Data records:
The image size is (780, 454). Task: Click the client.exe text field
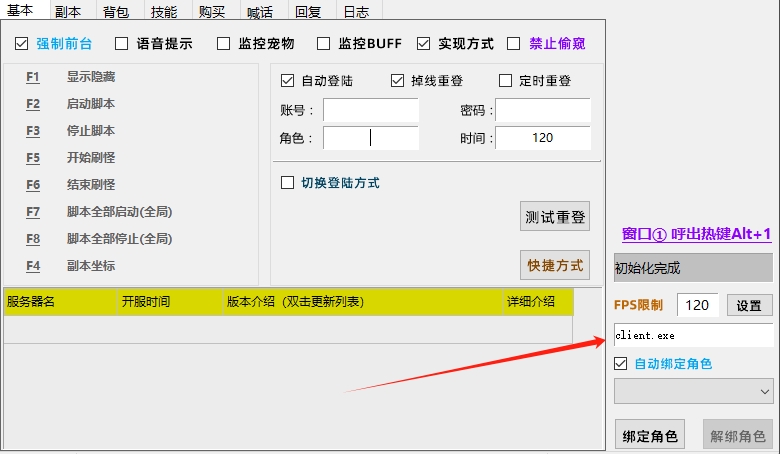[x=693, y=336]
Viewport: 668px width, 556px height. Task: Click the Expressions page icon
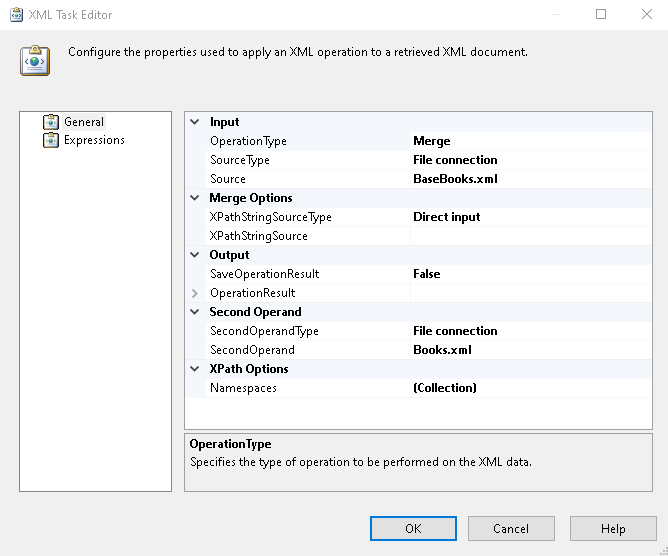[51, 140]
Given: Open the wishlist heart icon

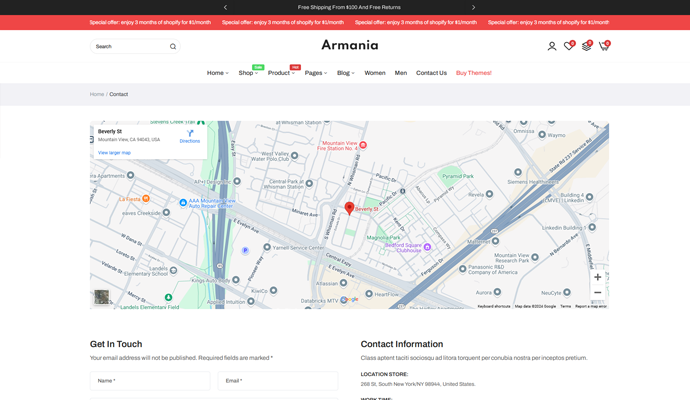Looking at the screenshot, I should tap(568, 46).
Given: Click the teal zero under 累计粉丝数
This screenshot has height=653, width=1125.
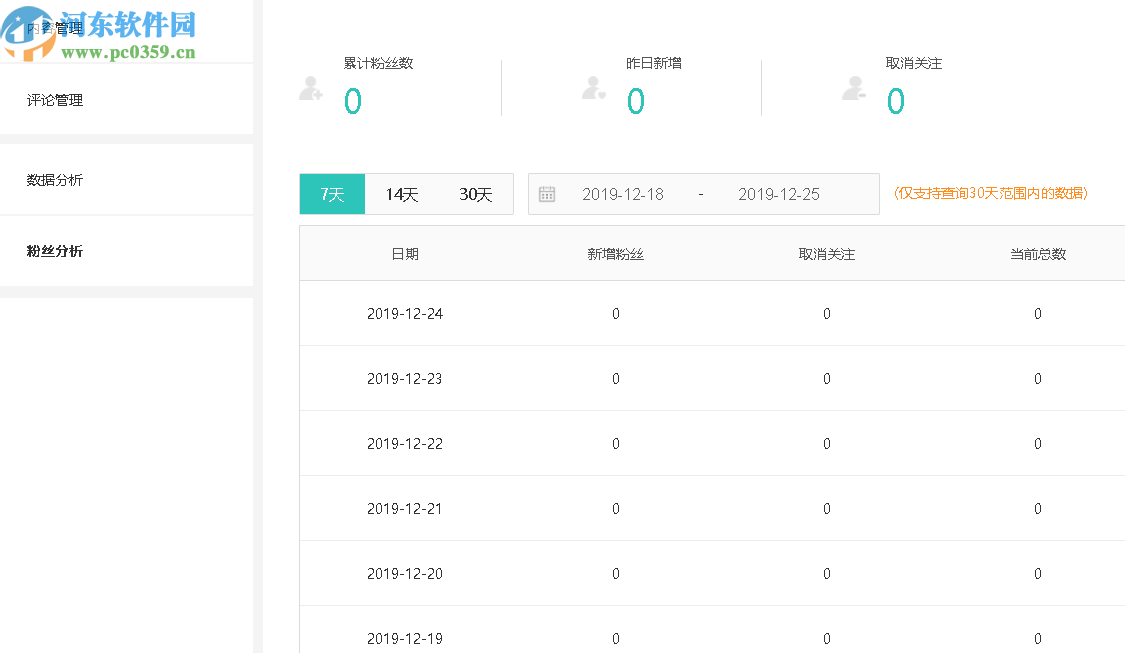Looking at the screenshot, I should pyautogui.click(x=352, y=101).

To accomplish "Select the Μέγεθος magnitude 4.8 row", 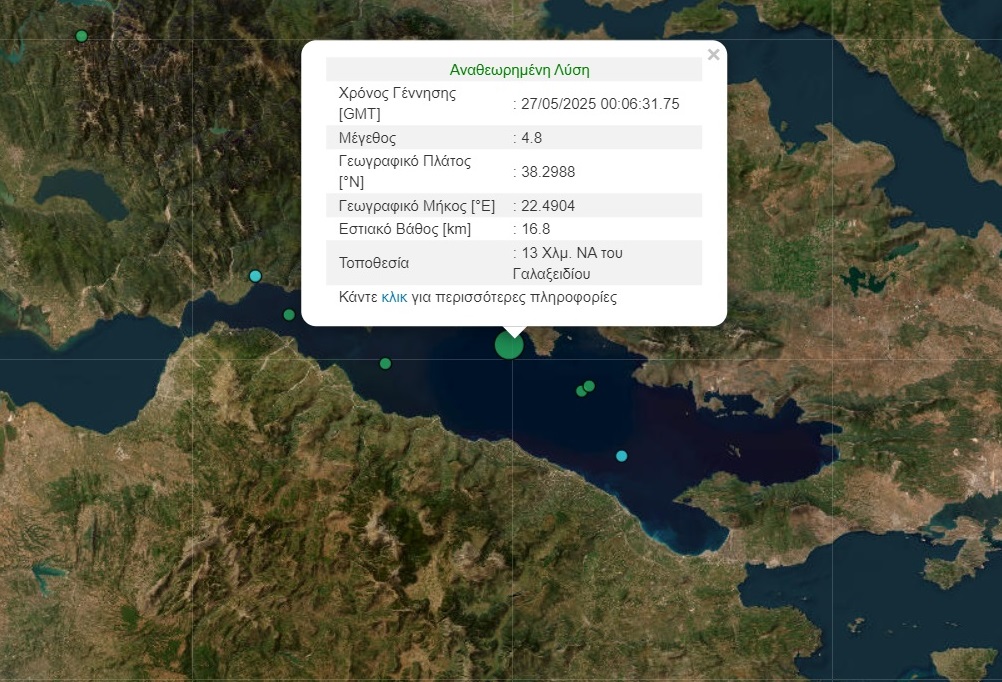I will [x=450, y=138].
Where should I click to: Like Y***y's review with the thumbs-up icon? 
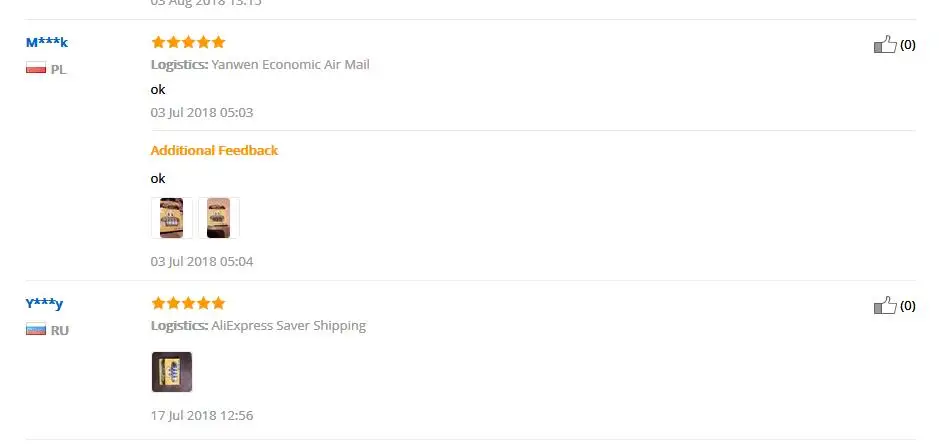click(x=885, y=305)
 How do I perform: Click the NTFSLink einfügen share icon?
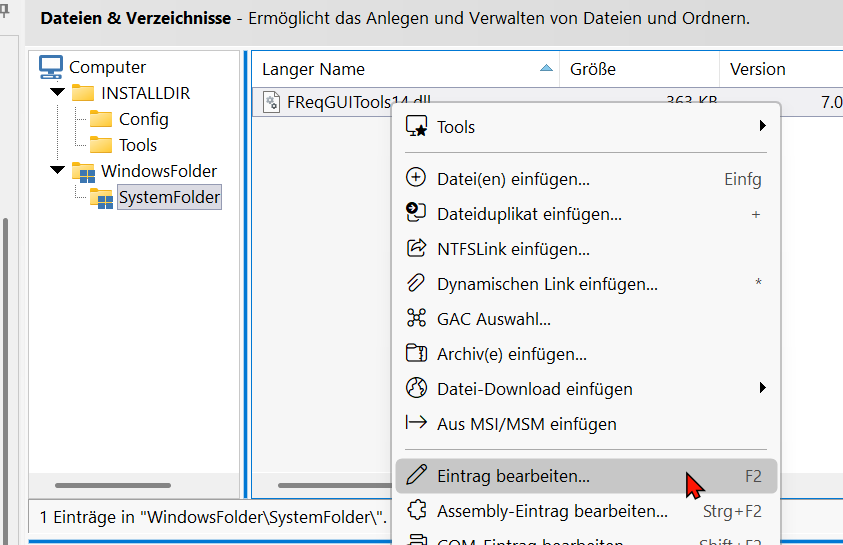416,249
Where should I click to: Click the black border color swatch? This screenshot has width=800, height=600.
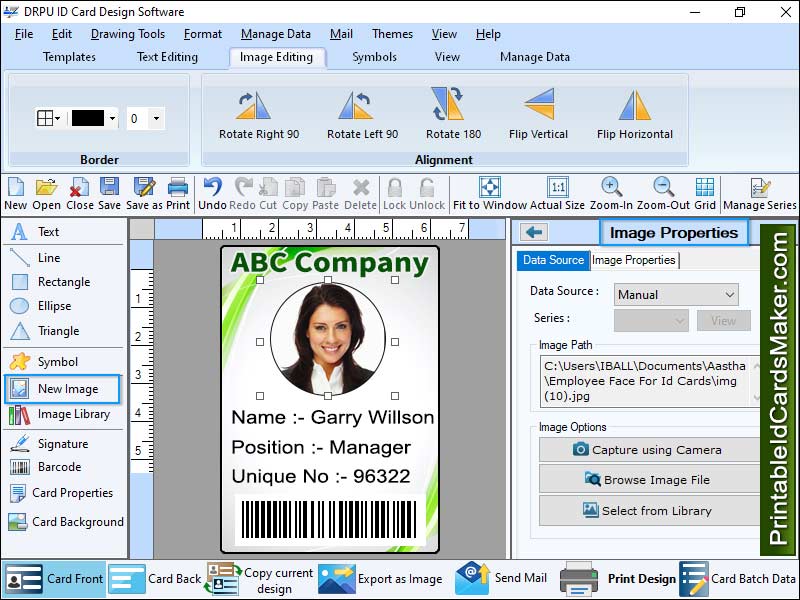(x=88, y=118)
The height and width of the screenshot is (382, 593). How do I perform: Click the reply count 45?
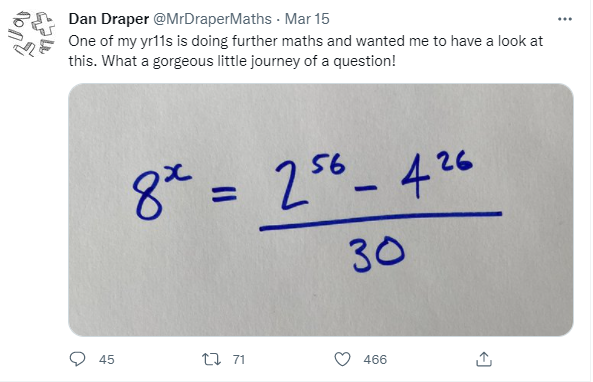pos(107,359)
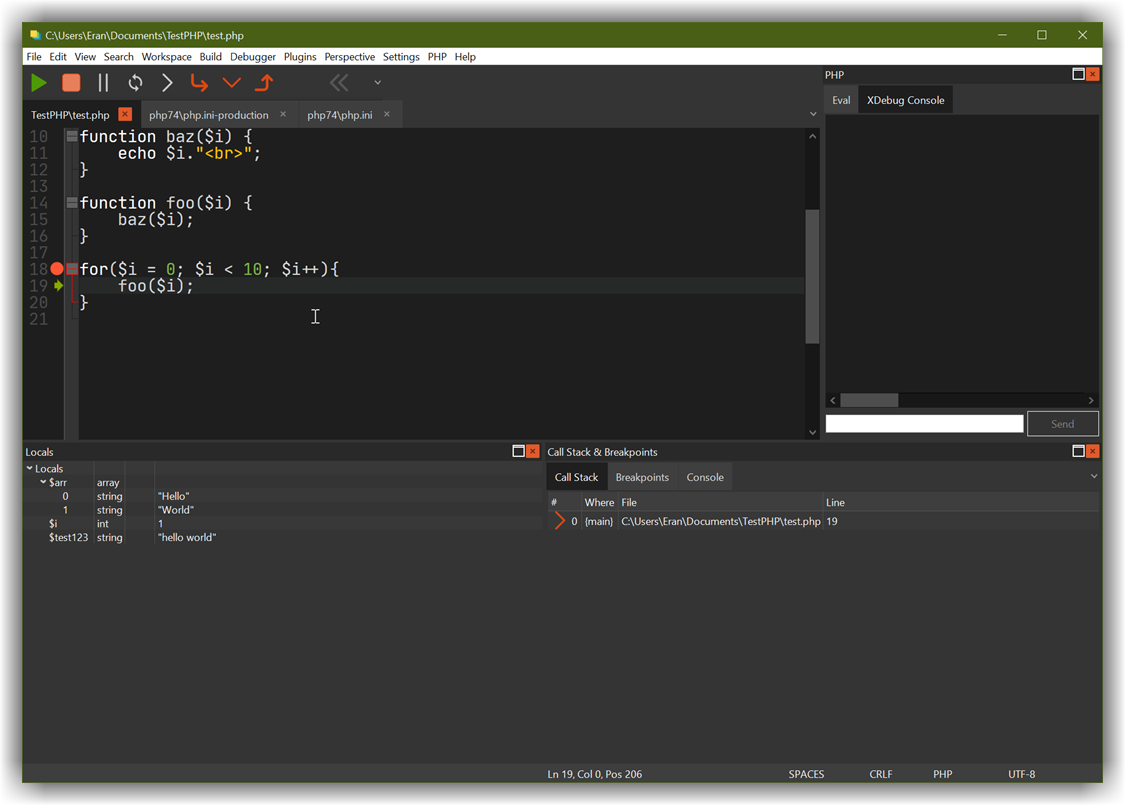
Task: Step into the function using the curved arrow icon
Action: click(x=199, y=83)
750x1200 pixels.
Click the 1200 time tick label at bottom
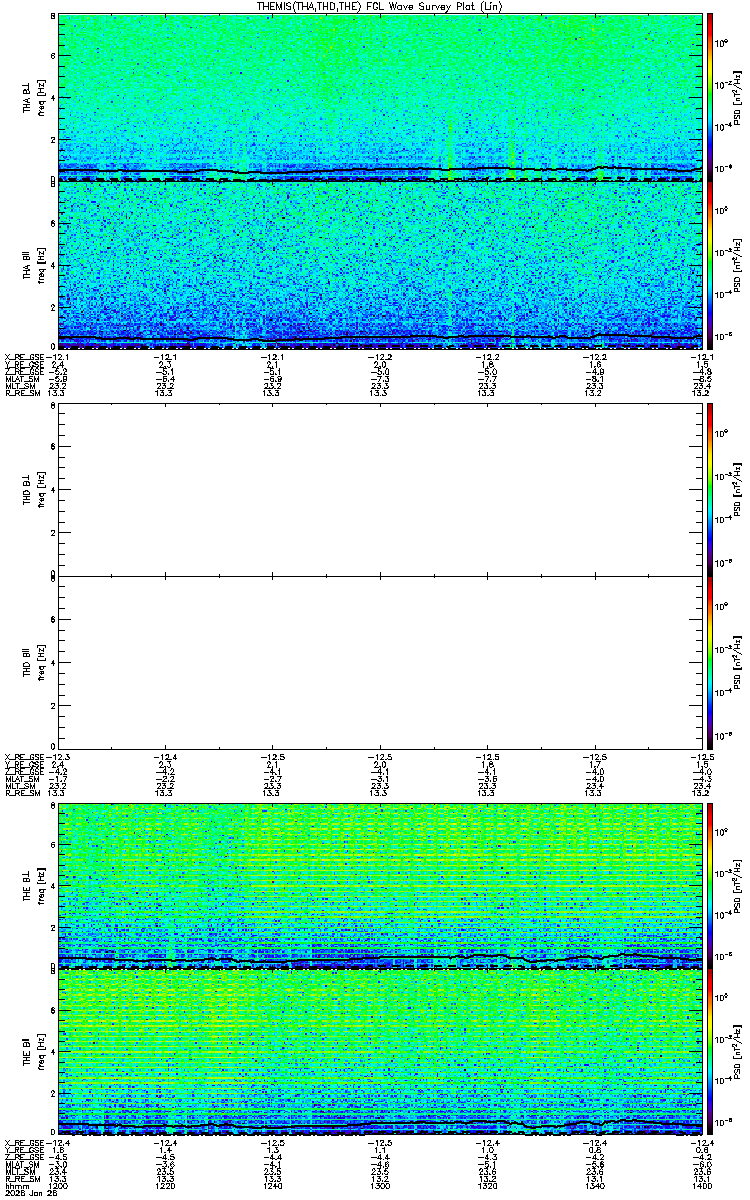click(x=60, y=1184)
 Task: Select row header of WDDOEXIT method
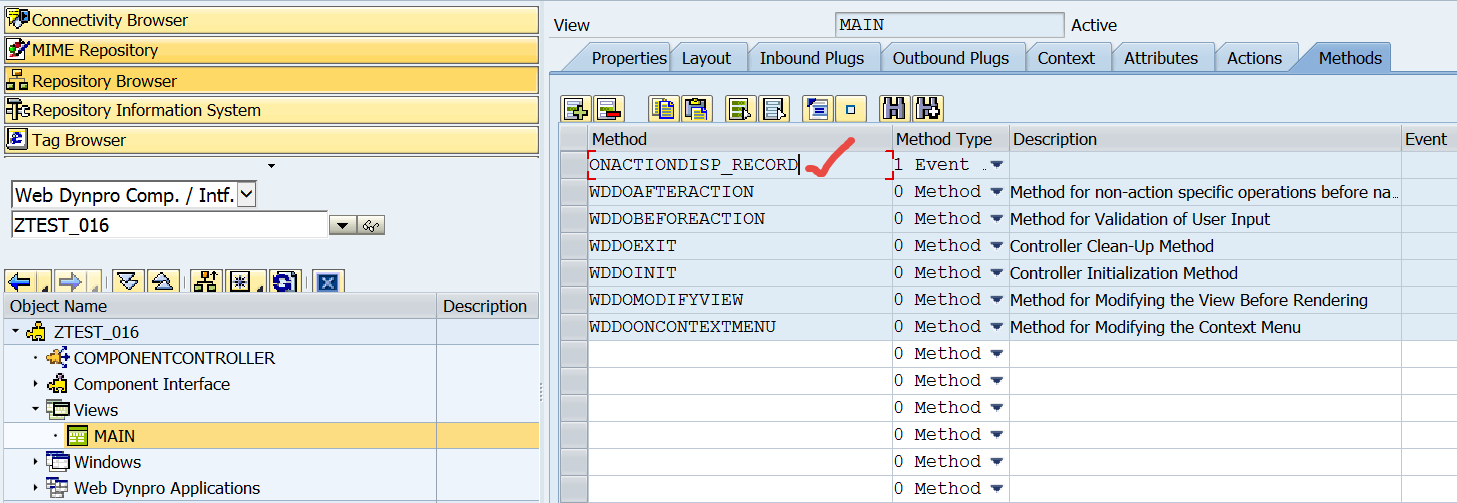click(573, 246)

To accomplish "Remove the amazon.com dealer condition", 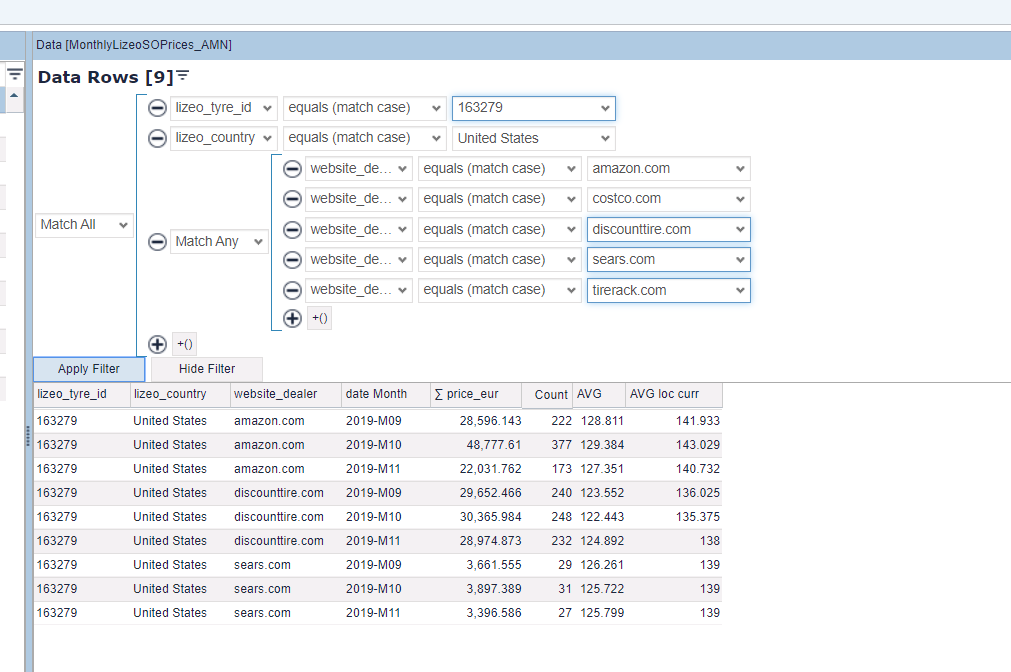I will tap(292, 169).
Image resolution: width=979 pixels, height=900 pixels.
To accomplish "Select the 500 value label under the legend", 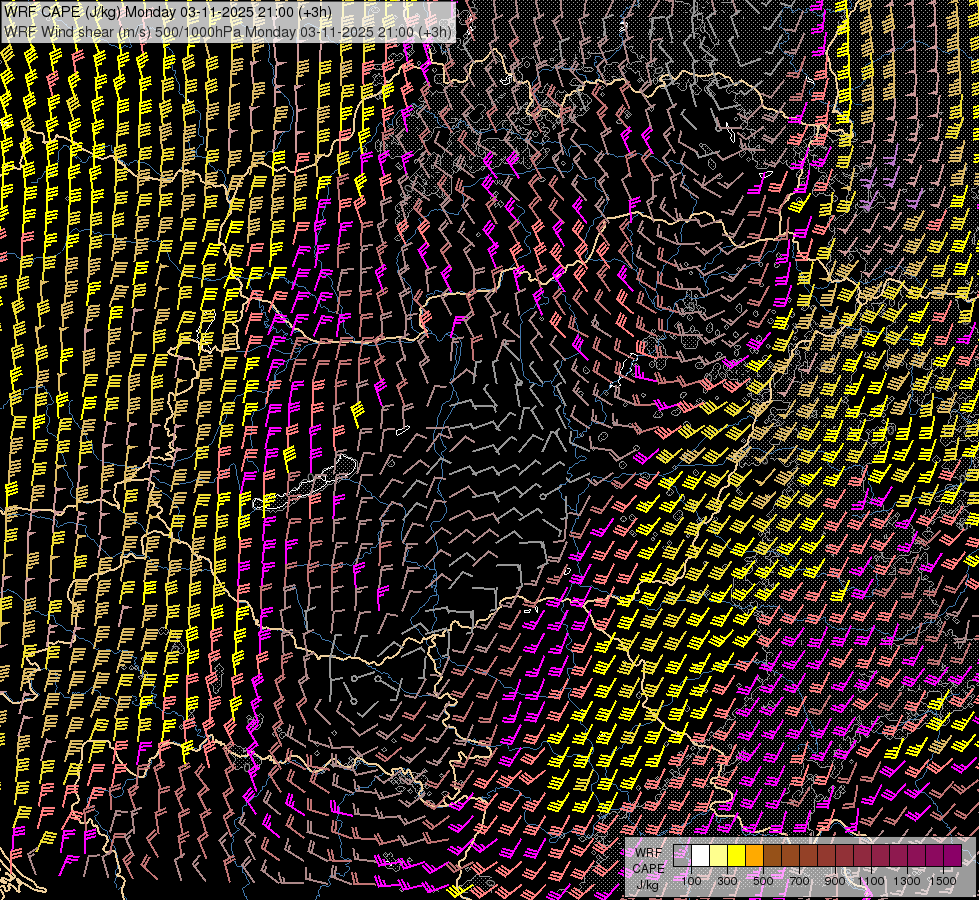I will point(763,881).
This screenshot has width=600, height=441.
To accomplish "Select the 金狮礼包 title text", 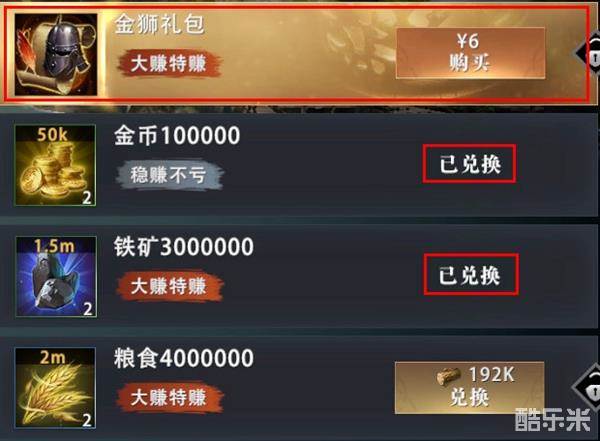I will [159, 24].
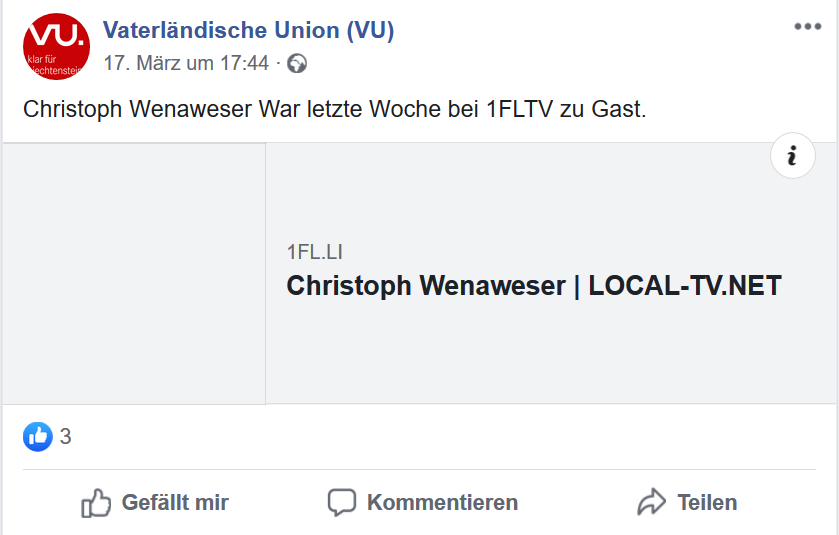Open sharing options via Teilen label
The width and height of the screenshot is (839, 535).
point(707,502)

What needs to be done:
Working from the data above, repeat exactly, and only, the lines that begin at the line containing "How do I perform: Click the NTFSLink" and stop after the line containing "750x1200 pixels."; pictures are not copied.

Expected answer:
 How do I perform: Click the NTFSLink einfügen share icon?
416,249
Where should I click to: Click the black border color swatch? This screenshot has width=800, height=600.
(x=88, y=118)
The height and width of the screenshot is (382, 593). How do I perform: Click the reply count 45?
pos(107,359)
Task: Step into the function using the curved arrow icon
Action: click(x=199, y=83)
750x1200 pixels.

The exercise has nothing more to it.